> _EXTRACT_:
########################################
Dictionary Day: Can We Have a Word with You?
25 Wednesday Feb 2015
Posted Words
in25 Wednesday Feb 2015
Posted Words
in19 Thursday Feb 2015
Maria and I recently visited Susan and Mark, old friends of ours who live in North Carolina, and we were at a loss for something to fill a Saturday afternoon. The women wanted to go to shopping for drapes to match the cushions, or vice versa, which to me seemed only marginally less painful than having a root canal. Mark agreed, and as he flipped through the local paper we found the answer: a gun and knife show.
Neither of us owns guns or non-kitchen knives, so we figured we’d get an education.
The show was held in a cavernous building that must have been two hundred yards on a side. The admission fee was ten bucks, and there were two lines to get in: one for unarmed customers, and one for those “carrying.” It was perfectly okay to bring a gun. They just wanted to be sure it wasn’t loaded when you walked through the door.
However, they didn’t frisk anyone to see if they had a pocketful of bullets. And there were a dozen vendors inside eagerly selling every variety of ammunition, clips, autoloaders, silencers, scopes, and other deadly accessories, so if someone had come to the gun show with mayhem in mind, there wasn’t much to stop them. Except, I suppose, the deterrent effect of the other 200 gun-loving patrons, surrounded by weaponry, who presumably would turn the shooter into a multi-ventilated shadow of his or her former self before too many shots had been fired.
The first table we visited was a knife display. These weren’t your grandma’s knives – there were razor-sharp mini-scimitars, Bowie knives longer than David Bowie’s list of hit songs, and tiny purse-friendly switchblades in designer neon colors. They even had a medieval-looking hand weapon that consisted of a leather-wrapped stick with one, two, or three spiked metal balls dangling from the end on an eight-inch chain.
I wanted a picture, and was positioning my smartphone over the table to snap a shot when a grizzled guy chomping an unlit cigar appeared on the other side of the table.
“No pictures of the flails,” he rumbled. Feeling foolish, I pocketed my phone and picked up the two-ball model, as if testing its heft.
“Pretty nice,” I said, clueless as to what to look for in a quality flail. “How much?”
“Single ball twenty bucks, two for thirty, three for forty. Stainless steel balls, genuine leather grip. Handle’s hardwood.”
He awaited my reply. In my khaki shorts, New Balance walking shoes, and gray cotton golf sweater, I didn’t fit his usual customer profile. We moved on.
########################################
> _WRITTEN INSTRUCTION A_:
In the post, what price did the man at the knife table give for the three-ball flail?
> _WRITTEN INSTRUCTION B_:
Write out the post's text word for word, starting at "The first table" and ending at "an eight-inch chain.".
The records that come next have nothing to do with the post.

> _SUPPLIED RECORDS_:
########################################
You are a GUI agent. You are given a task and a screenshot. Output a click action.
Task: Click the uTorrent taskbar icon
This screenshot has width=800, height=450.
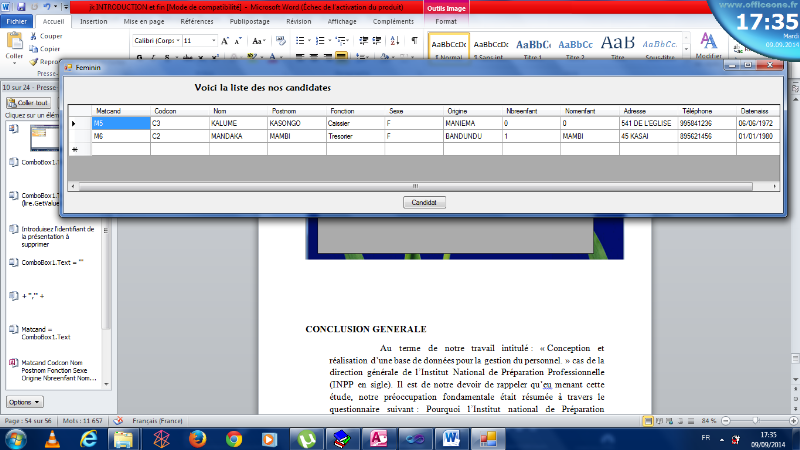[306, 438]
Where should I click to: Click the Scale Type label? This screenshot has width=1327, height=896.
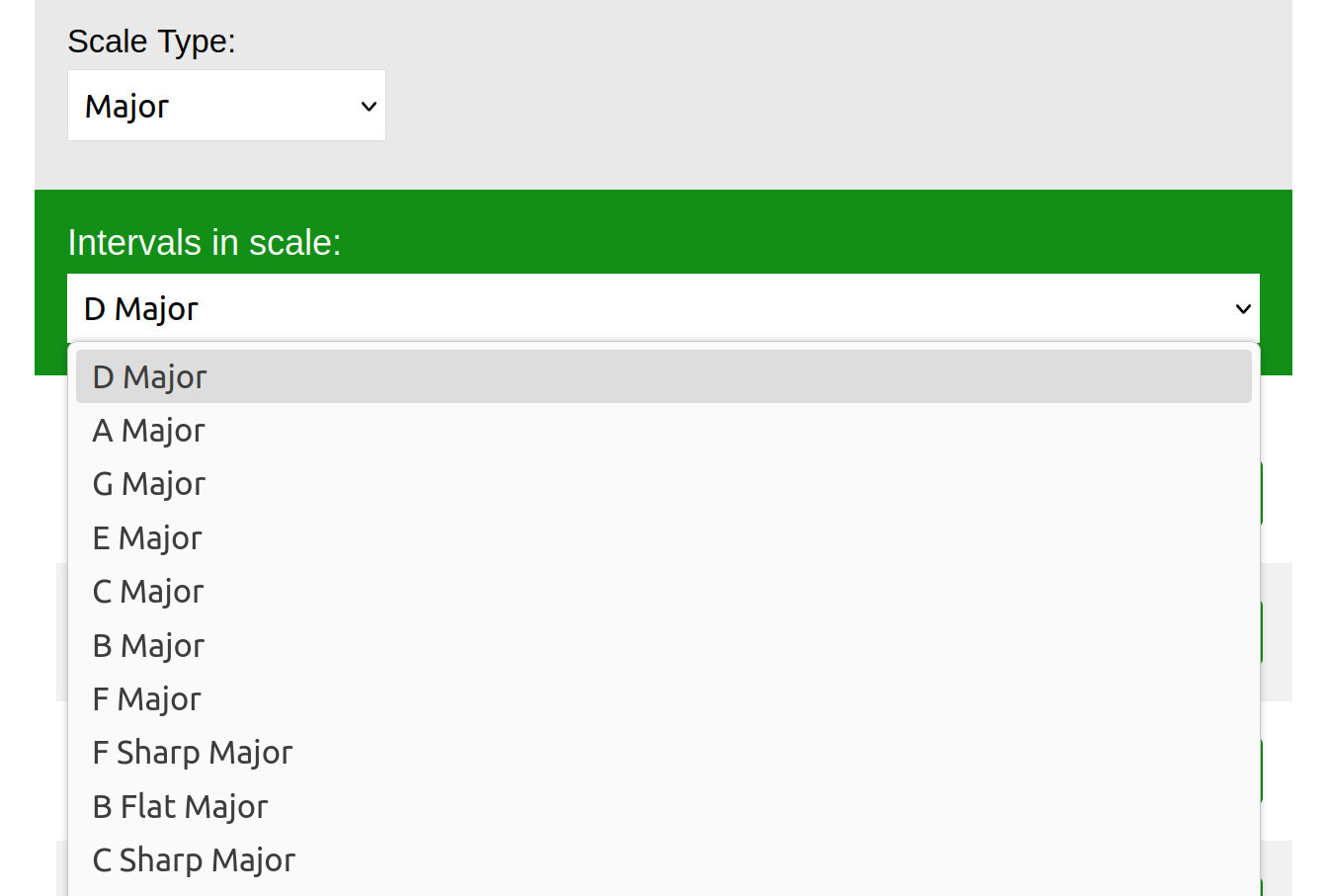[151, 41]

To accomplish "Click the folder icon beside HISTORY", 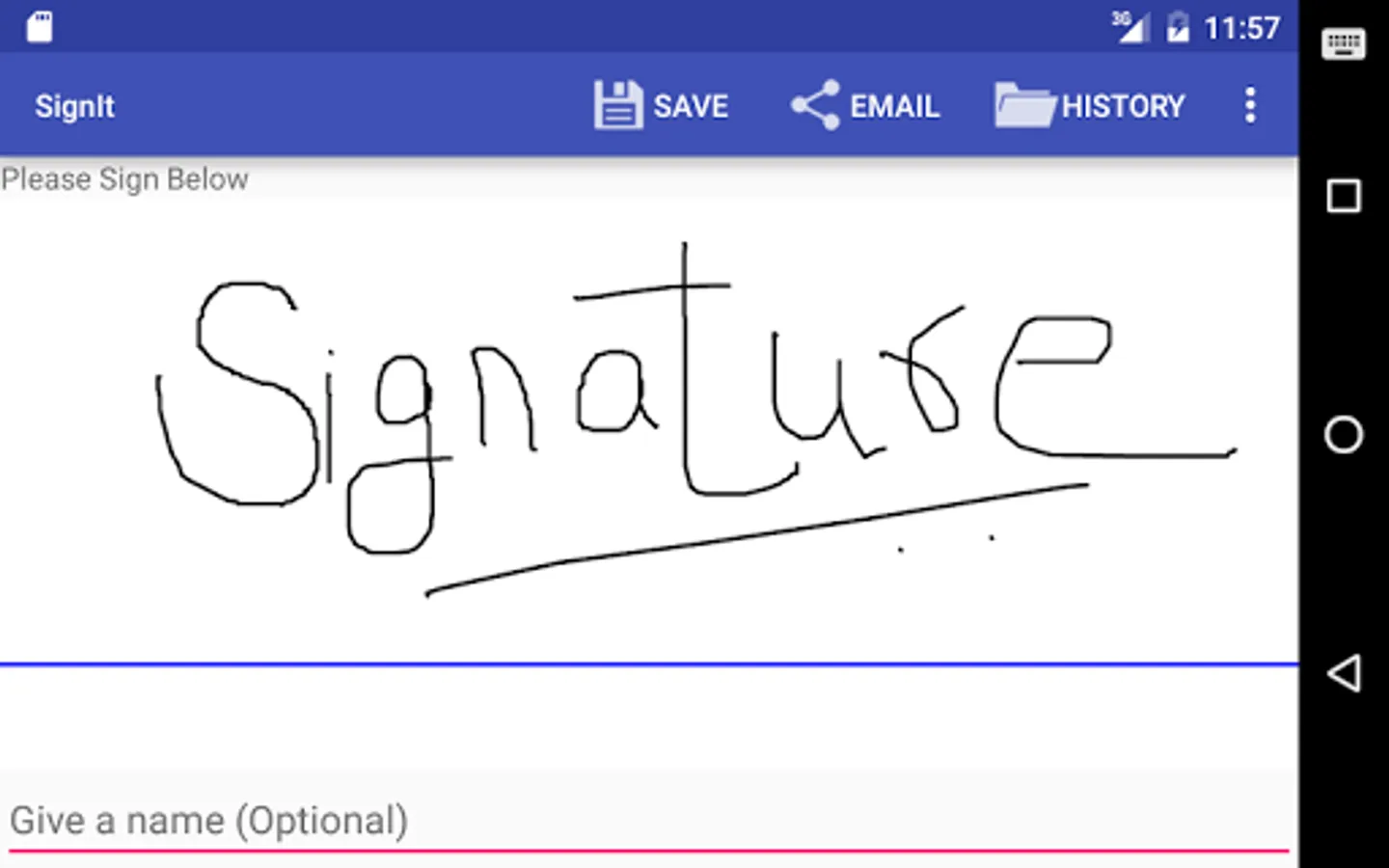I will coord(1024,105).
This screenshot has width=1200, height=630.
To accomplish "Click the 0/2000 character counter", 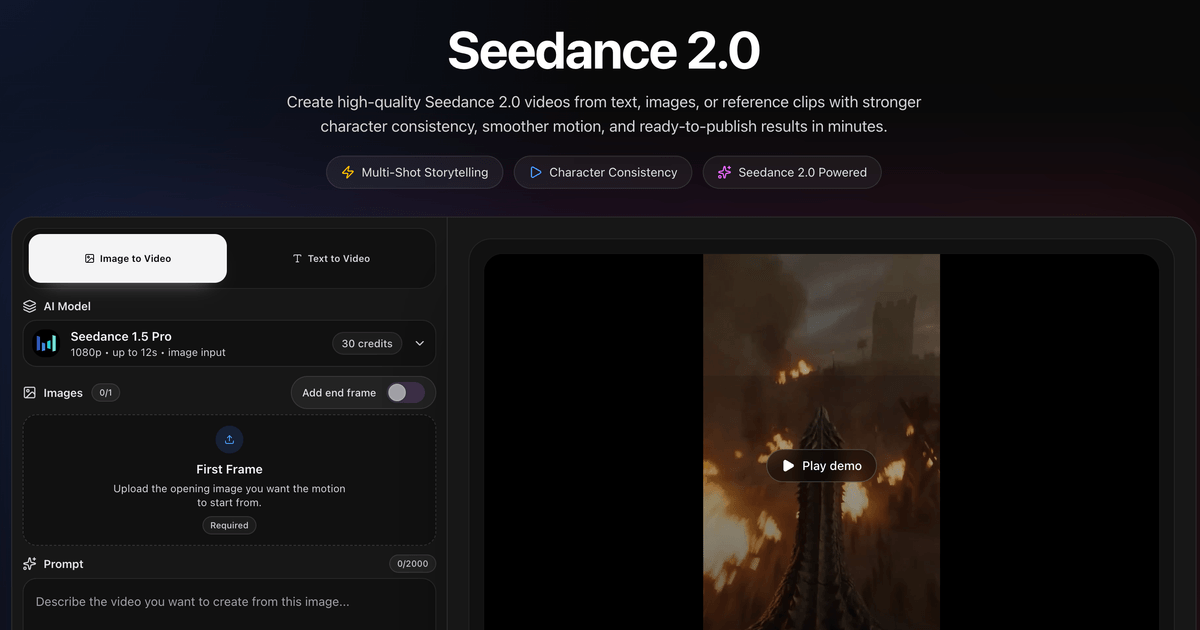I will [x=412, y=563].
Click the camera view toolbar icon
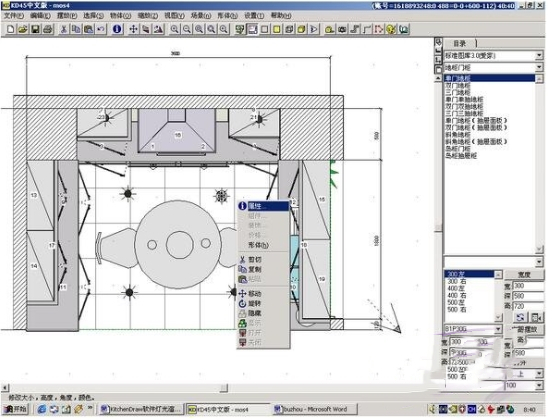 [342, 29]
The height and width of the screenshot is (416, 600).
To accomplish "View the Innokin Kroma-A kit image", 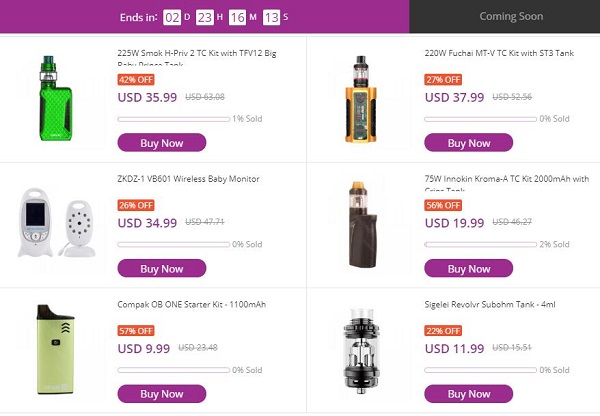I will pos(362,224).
########################################
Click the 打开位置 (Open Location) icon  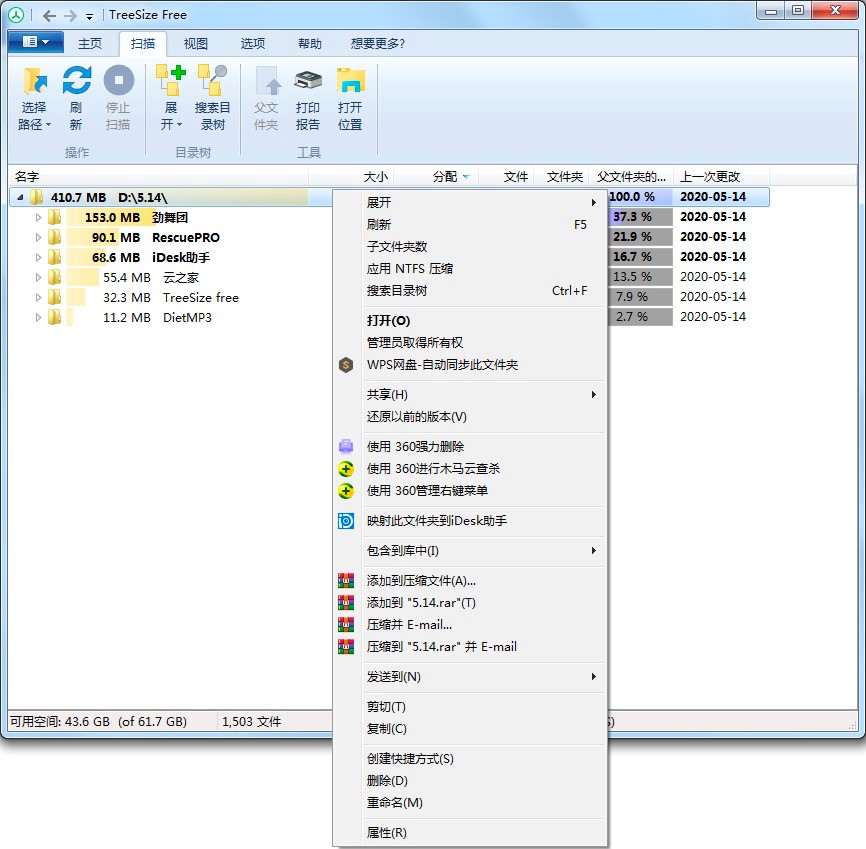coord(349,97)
########################################
> _EXERCISE RESPONSE A_:
Forty bucks.

> _EXERCISE RESPONSE B_:
The first table we visited was a knife display. These weren’t your grandma’s knives – there were razor-sharp mini-scimitars, Bowie knives longer than David Bowie’s list of hit songs, and tiny purse-friendly switchblades in designer neon colors. They even had a medieval-looking hand weapon that consisted of a leather-wrapped stick with one, two, or three spiked metal balls dangling from the end on an eight-inch chain.